Nervus intermedius neuralgia sometimes known as or Geniculate Neuralgia is an extremely uncommon pain syndrome in which the patient reports shock-like pains in the distribution of the nervus intermedius, which is the somatic sensory branch of cranial nerve VII. The pain is in every way similar to that of tic douloureux except for its location. Few cases have been reported since the origin report by Clark and Taylor in 1909.
It is presumed that the etiology of nervus intermedius tic is analogous to that of trigeminal tic: cross compression of the nerve at its central-peripheral myelin junction, a few millimeters from the lateral pons. Jannetta described such a finding and the beneficial results produced by moving the offending vessel.
Symptoms and Signs
The patient complains of intermittent stabbing pain, like electric shock, deep in the ear. The pain can be triggered by non-noxious stimulation of the ear canal or can follow swallowing or talking. The patient is pain free between attacks. Neurologic deficits are absent. The syndrome is always unilateral. Some patients have reported, salivation, bitter taste, tinnitus, and vertigo during the pain attacks; perhaps this indicates involvement of central connections of the nervus intermedius or irritation of other components of cranial nerves VII and VIII. Rarely, patients with pain in the trigeminal distribution also have pain in the nervus intermedius territory.

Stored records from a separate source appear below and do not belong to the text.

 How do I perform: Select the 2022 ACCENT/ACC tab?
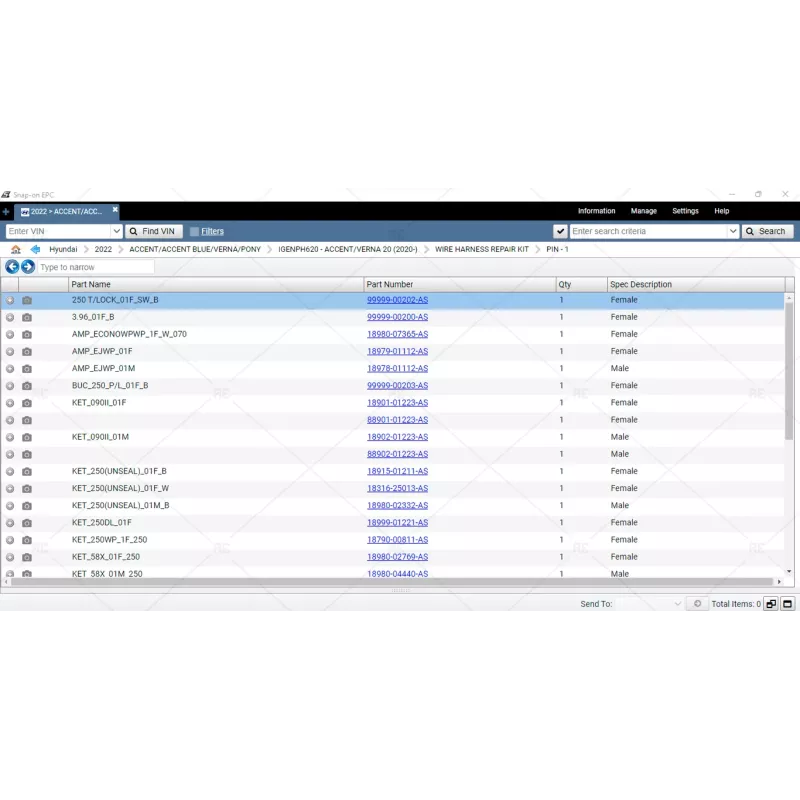[x=63, y=211]
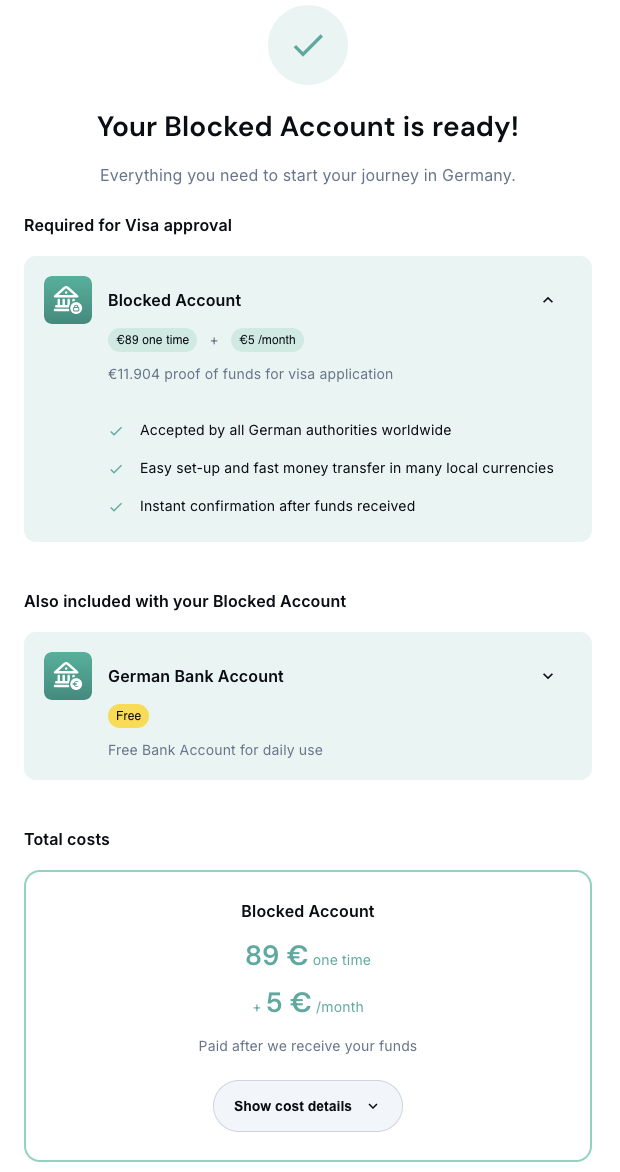Viewport: 620px width, 1172px height.
Task: Click the plus sign between price badges
Action: [x=214, y=341]
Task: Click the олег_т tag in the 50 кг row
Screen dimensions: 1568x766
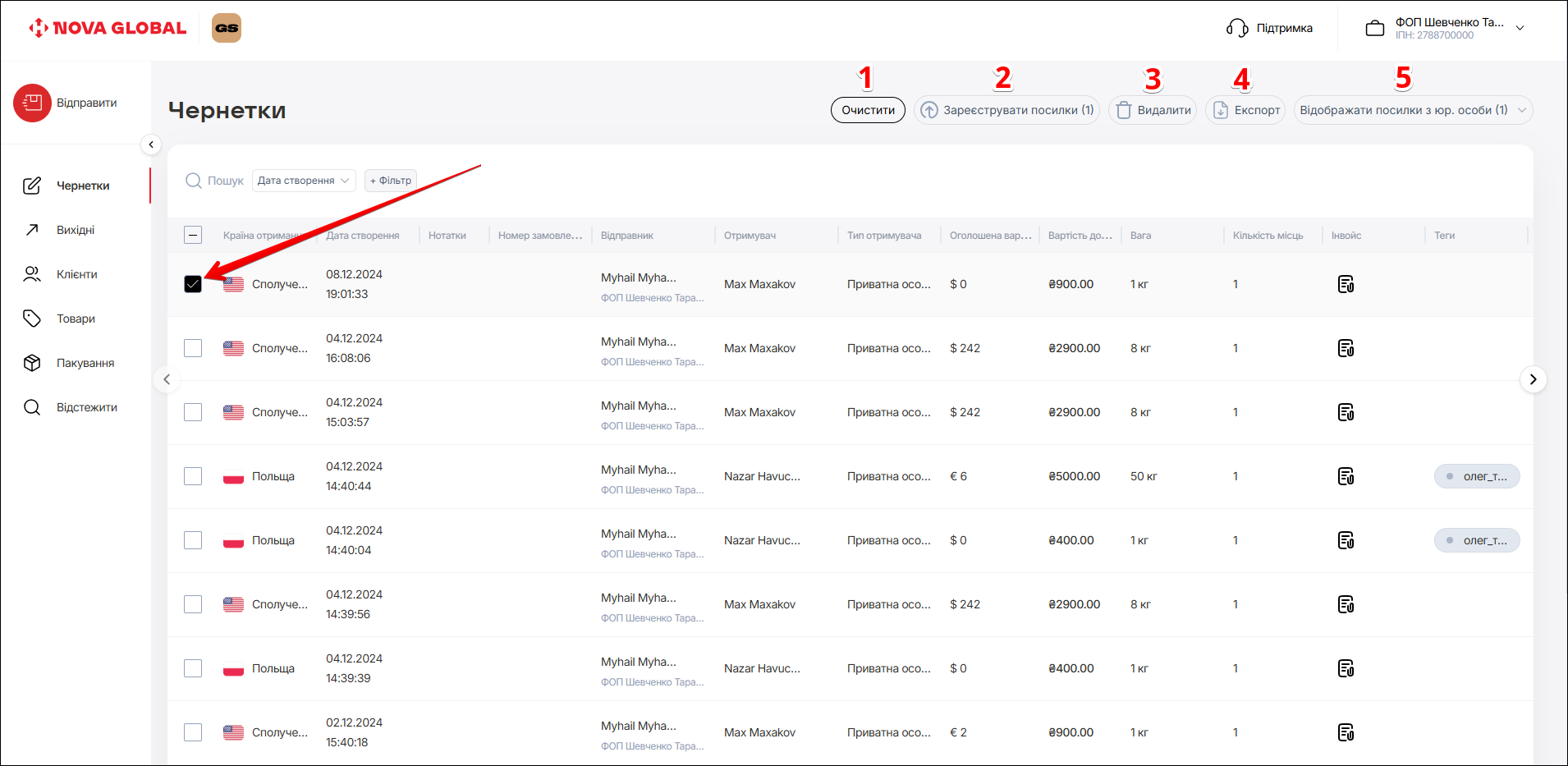Action: (x=1476, y=476)
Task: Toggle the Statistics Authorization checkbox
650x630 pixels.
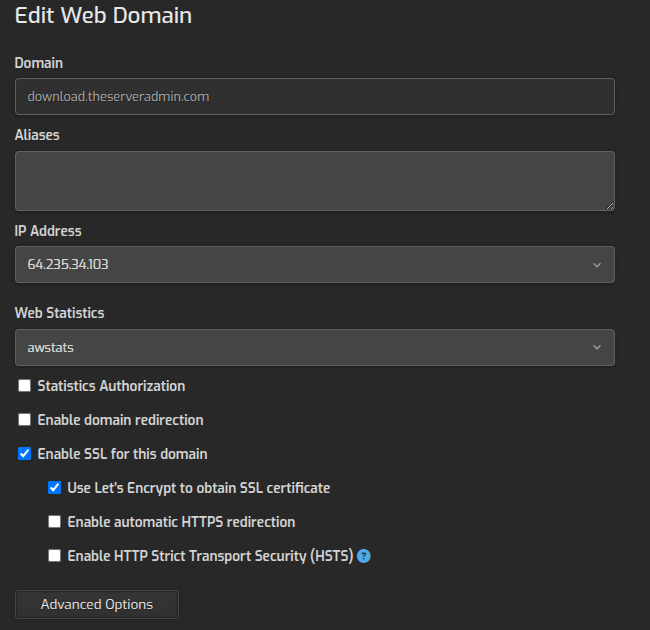Action: tap(25, 386)
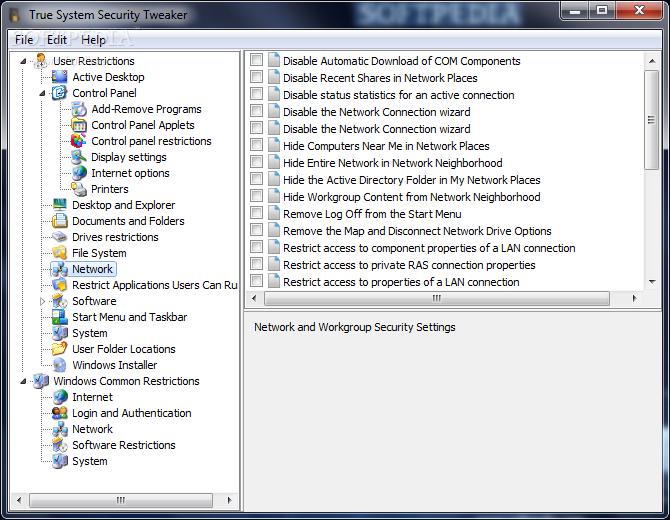This screenshot has height=520, width=670.
Task: Click the Active Desktop icon in tree
Action: point(59,77)
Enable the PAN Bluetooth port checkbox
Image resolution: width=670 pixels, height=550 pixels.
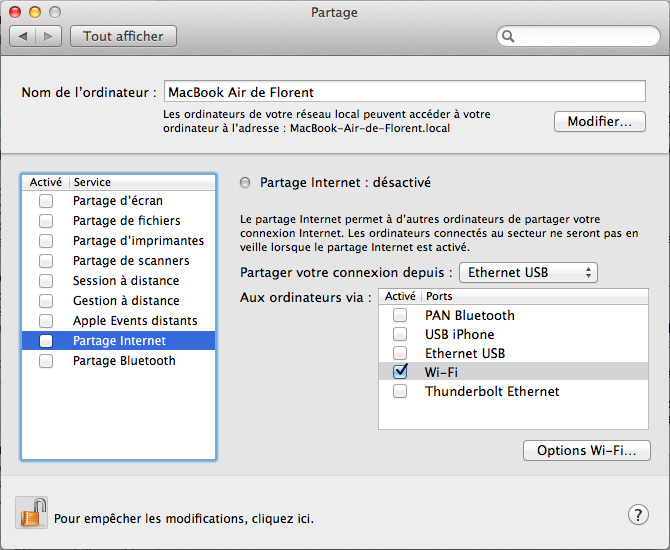(x=400, y=315)
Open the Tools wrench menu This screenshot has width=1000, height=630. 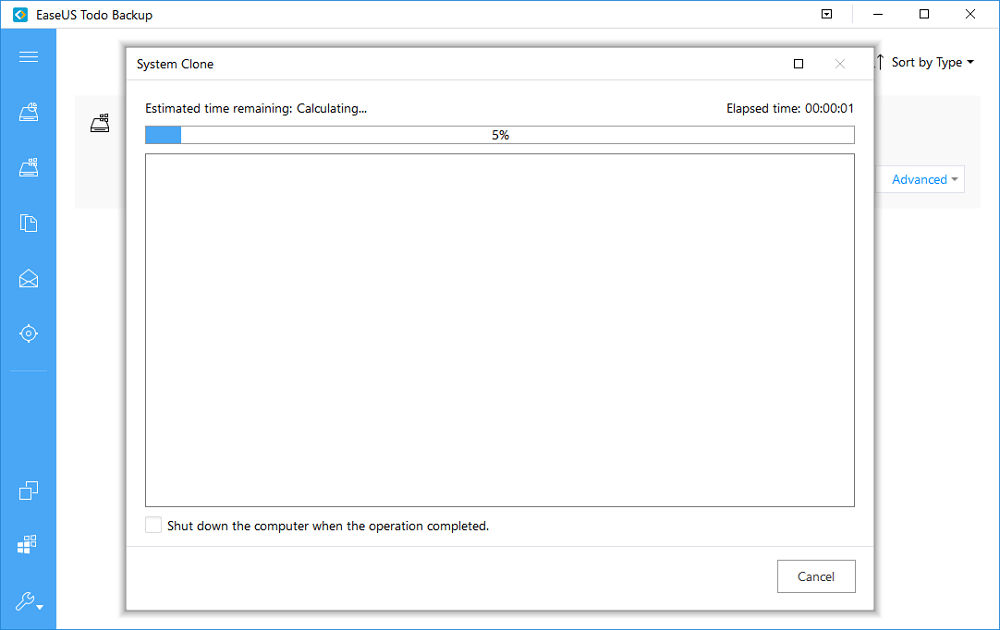tap(28, 601)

Geniculate neuralgia can also be caused by herpes zoster. The patient with geniculate neuralgia usually has vesicular eruption on the eardrum and external canal that follows the onset of the pain by 1 or 2 days. The pain is constant and burning and can be readily discriminated from the intermittent stabbing pain of nervus intermedius tic.
The medical management of nervus intermedius neuralgia is identical to that of tic douloureux. When medications do not control the pain, a surgical procedure is warranted. It is impossible to block the nervus intermedius with local anesthetics, but they can be injected into the glossopharyngeal or trigeminal nerve to establish the fact that these two nerves are not responsible for the pain, leaving, by subtraction, the nervus intermedius as the culprit.
When medical management fails, suboccipital craniectomy with exploration of the nervus intermedius is indicated. If an offending vessel is found, it can be mobilized. If no vessel can be identified, the nervus intermedius should be sectioned. This procedure is highly likely to relieve the pain permanently, but when it does not, section of the medial aspect of the descending trigeminal tract is indicated.